> [What you have to do]: Whatever pictures the entries hold, omit them, and output exactly the lines from the one containing "Given: Click the" through the final line.

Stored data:
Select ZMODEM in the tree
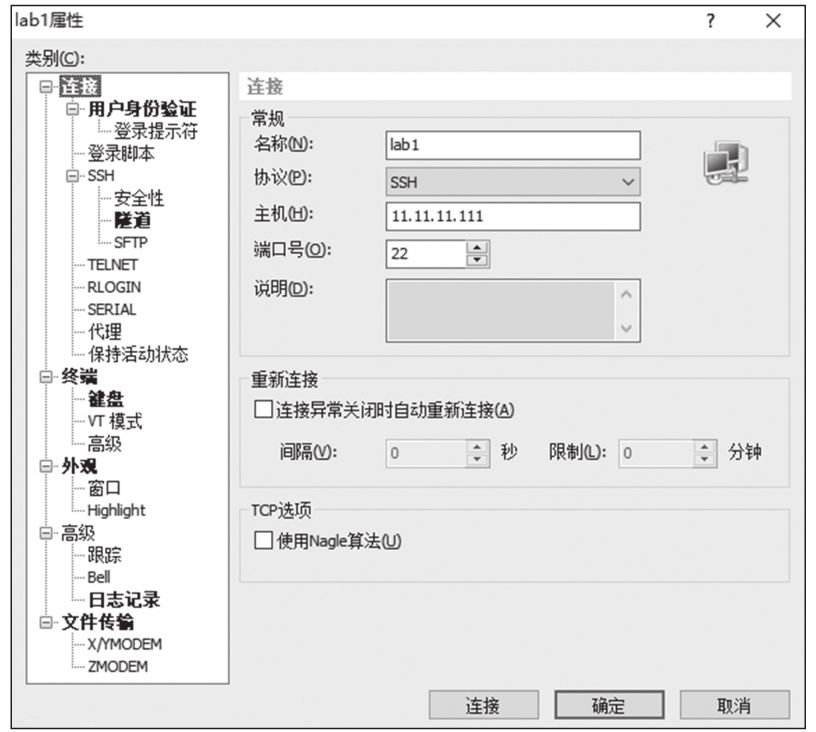This screenshot has height=732, width=816. tap(117, 667)
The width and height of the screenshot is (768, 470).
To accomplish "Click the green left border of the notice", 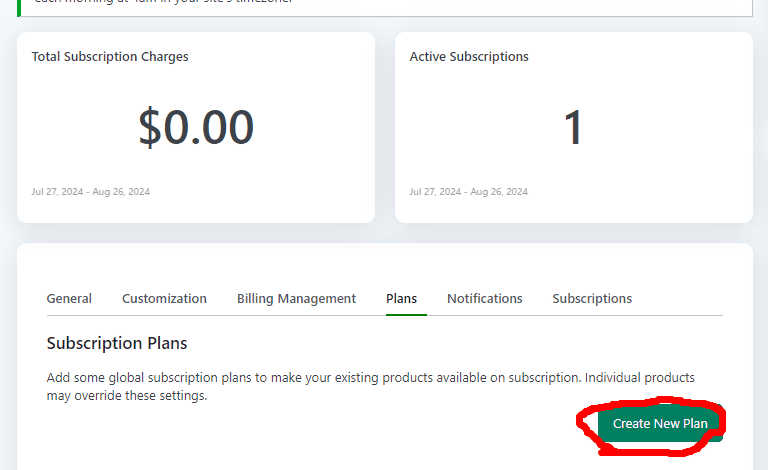I will click(19, 8).

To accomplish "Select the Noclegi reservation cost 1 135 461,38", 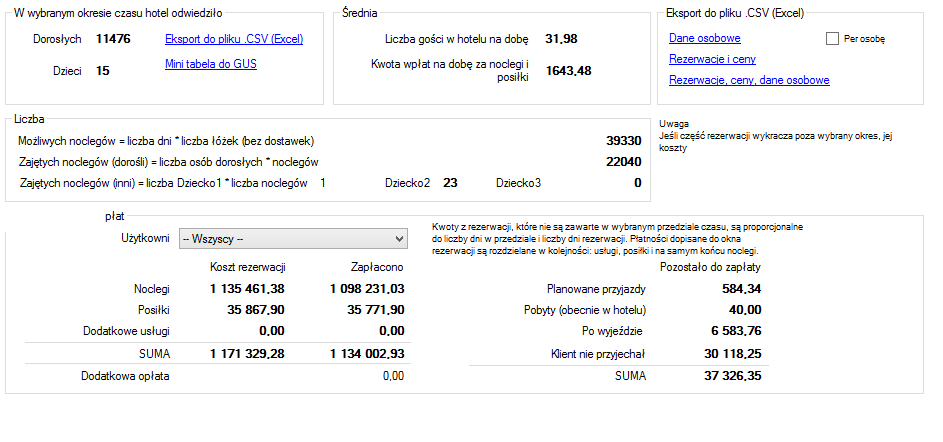I will 248,288.
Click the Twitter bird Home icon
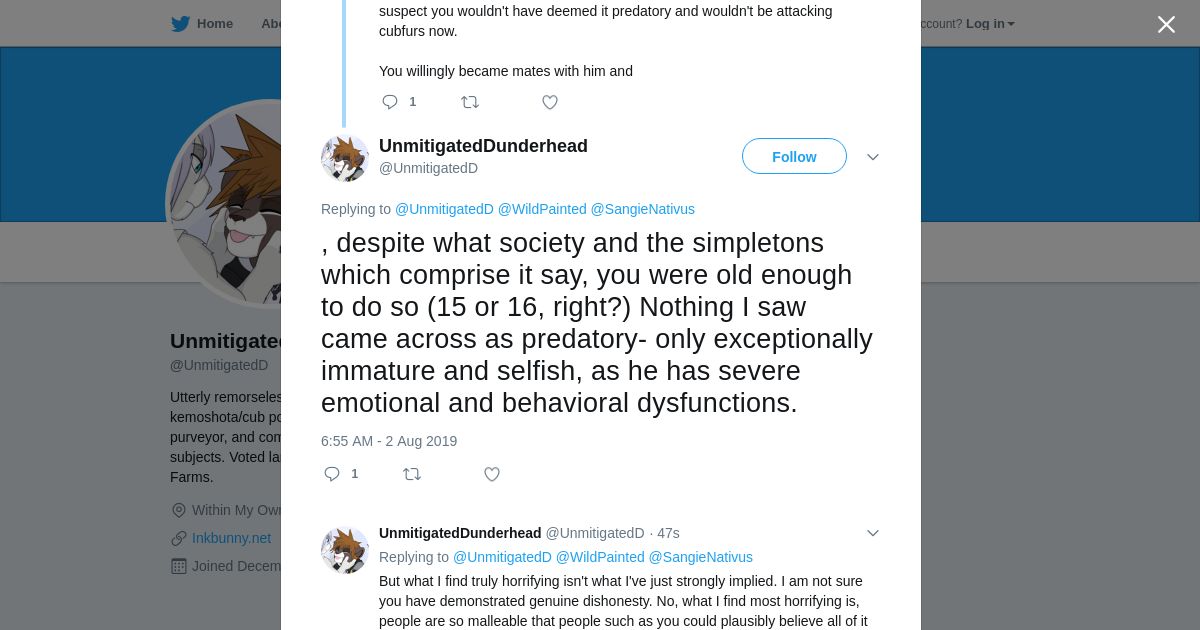The image size is (1200, 630). (x=180, y=24)
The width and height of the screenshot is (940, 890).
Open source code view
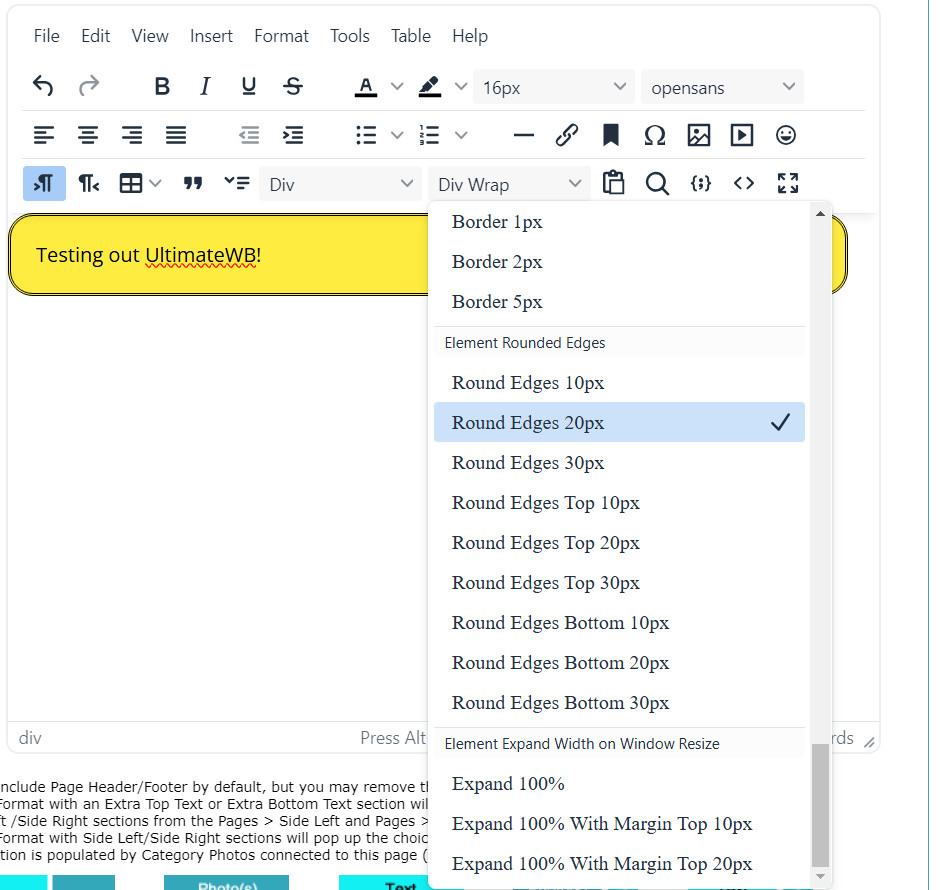(744, 183)
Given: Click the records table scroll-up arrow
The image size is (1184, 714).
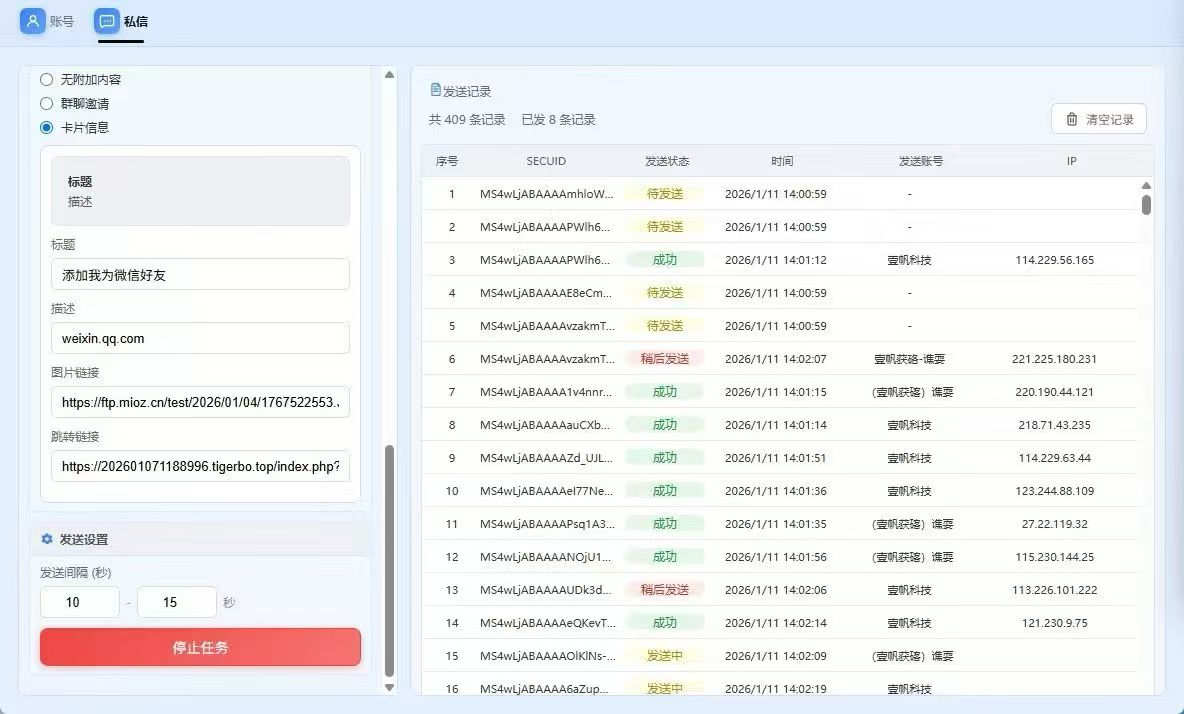Looking at the screenshot, I should [1146, 186].
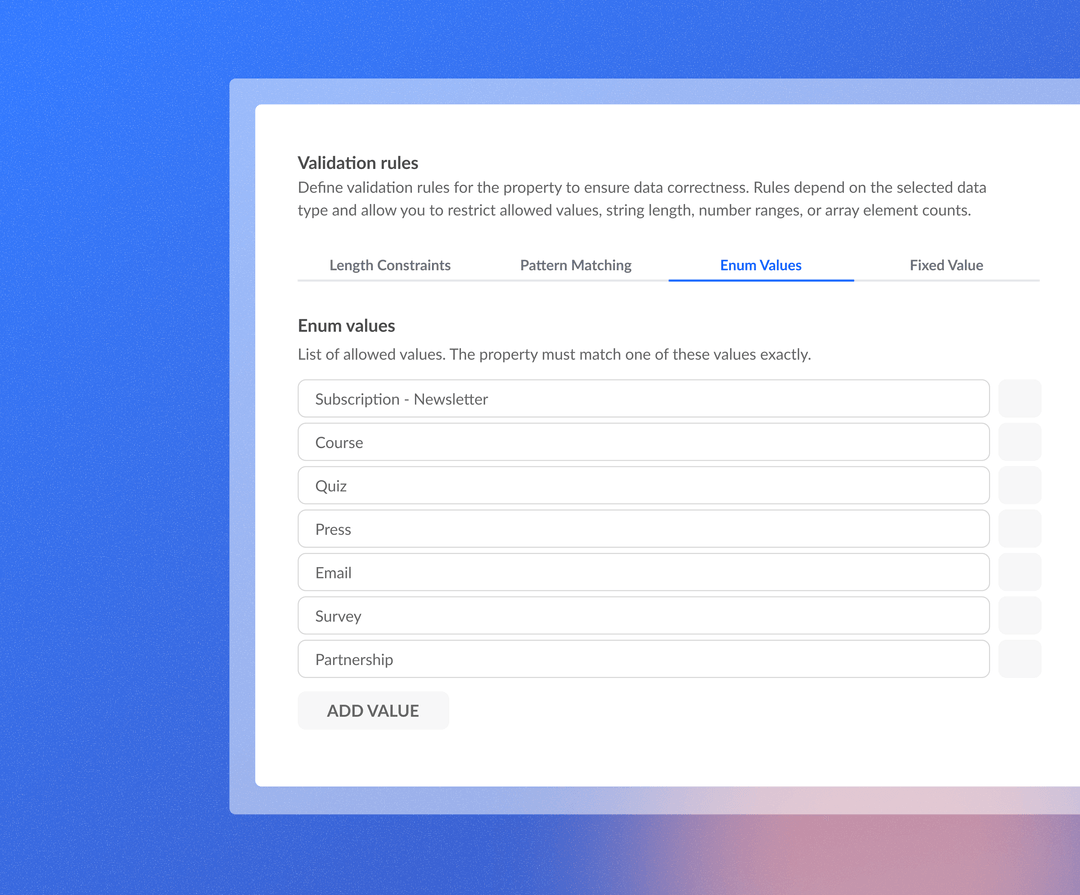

> [Answer to this problem]:
Given: Click the records table scroll-up arrow
The image size is (1184, 714).
Looking at the screenshot, I should [1146, 186].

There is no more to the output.